Gati of SAIS Publishes Book on 1956 Hungarian Revolt

By Felisa Neuringer Klubes
SAIS

Charles Gati, a senior adjunct professor in the European Studies Program at SAIS, has published Failed Illusions: Moscow, Washington, Budapest and the 1956 Hungarian Revolt. Stanford University Press and Woodrow Wilson Center Press released the book last week.

On Tuesday, Sept. 19, SAIS will host a forum where Gati will discuss his book and address the question, "Did the U.S. abandon Hungary in 1956?" Mark Kramer, director of the Cold War Studies Project at Harvard University, also will participate in the forum, which will take place at 5 p.m. in the Rome Building's first-floor auditorium.

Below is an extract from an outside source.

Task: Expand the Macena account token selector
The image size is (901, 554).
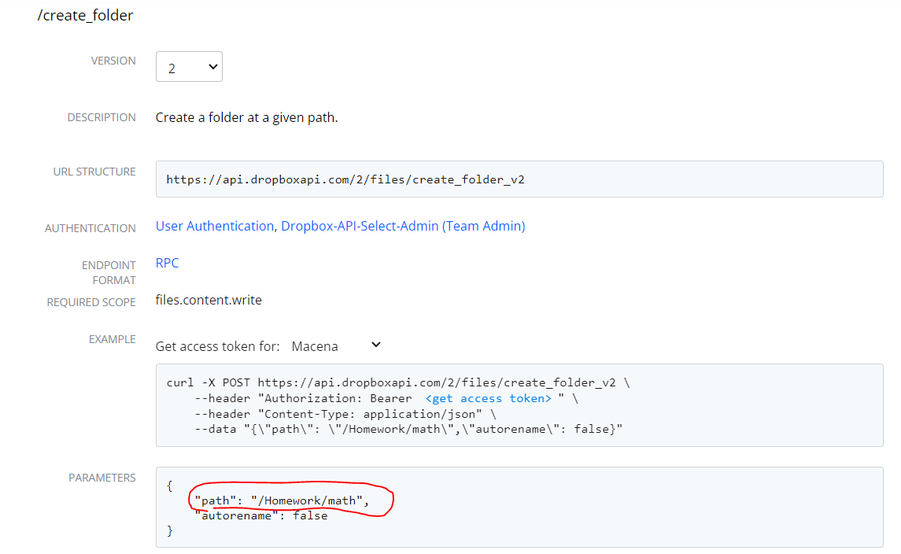Action: coord(336,346)
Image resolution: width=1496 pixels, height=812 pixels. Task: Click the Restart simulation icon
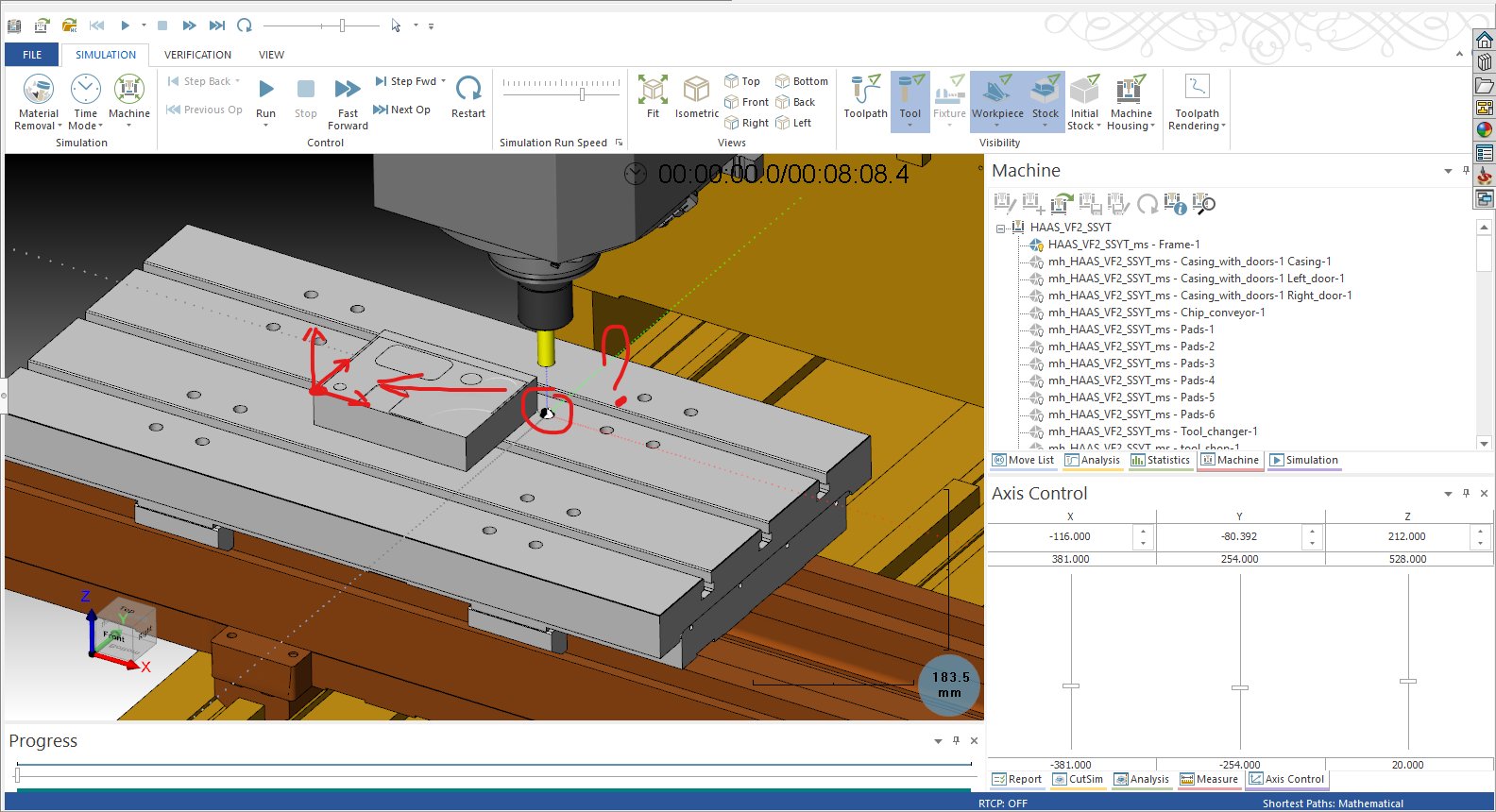click(468, 89)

As the 50th anniversary of the October 1956 Hungarian revolt approaches, Gati examines the revolution and its suppression by the Soviet Union as a key event in the Cold War. He goes beyond the simplicity of this David and Goliath story in his new history of the revolt. The Hungarian uprising began on Oct. 23, and by Nov. 4 Soviet tanks and troops had moved into the city, defeating the revolutionaries, who had hoped that the United States would come to their assistance.

Denying neither Hungarian heroism nor Soviet brutality, Failed Illusions fundamentally modifies our picture of what happened during this 13-day period. Gati, who was a 22-year-old reporter in Budapest during the uprising, analyzes the brave, idealistic yet unrealistic revolutionaries and their reform communist leader, Imre Nagy. He suggests that had the Hungarians coupled their valor with pragmatism, some of the revolution's goals could have been achieved.

According to Gati, the United States was all talk and no action, and offered mixed signals at best. It encouraged the revolutionaries with promises of "liberation" and the "rollback" of Soviet power from Eastern Europe, while American-run Radio Free Europe simultaneously backed the insurgents' excessive demands and opposed Nagy.

Failed Illusions poses the question as to why the United States and its allies did not encourage the Hungarian revolutionaries to pursue more constructive options that were available, such as the more limited goal of Titoism, as a first step toward freedom. NATO could have pressed the issue with the United Nations before, and not after, the Soviet crackdown, he said.

There are valuable lessons here for the United States' efforts to "democratize" or reshape distant lands, Gati said.

As he wrote in a recent op-ed, "The Hungarians need to hear what happened 50 years ago — and Americans need to hear that in the future we will not say we seek clearly unattainable goals abroad for political ends at home."

The book is based on extensive archival research, including the CIA's operational files and transcripts of Radio Free Europe's broadcasts, as well as interviews with participants in Budapest, Moscow and Washington.

Zbigniew Brzezinski, former U.S. national security adviser and a professor of international relations at SAIS, said, "Failed Illusions casts incisively a new perspective on three key dimensions of the historic drama that was the Hungarian revolution: the unsavory background and the heroic epiphany of Imre Nagy, the revolution's tragic leader; the confused, disruptive and ultimately devious Soviet efforts to manipulate the Hungarian communists; and the impotent futility of U.S. posturing which masqueraded as 'the policy of liberation.' Riveting as a story, significant as a history."

Gati, who fled his native Hungary during the 1956 revolt, is also the author of The Bloc That Failed: Soviet-East European Relations in Transition (1990) and Hungary and the Soviet Bloc (1986). He has taught at Union College and Columbia University and served as a senior adviser on the Department of State's policy planning staff in the early 1990s.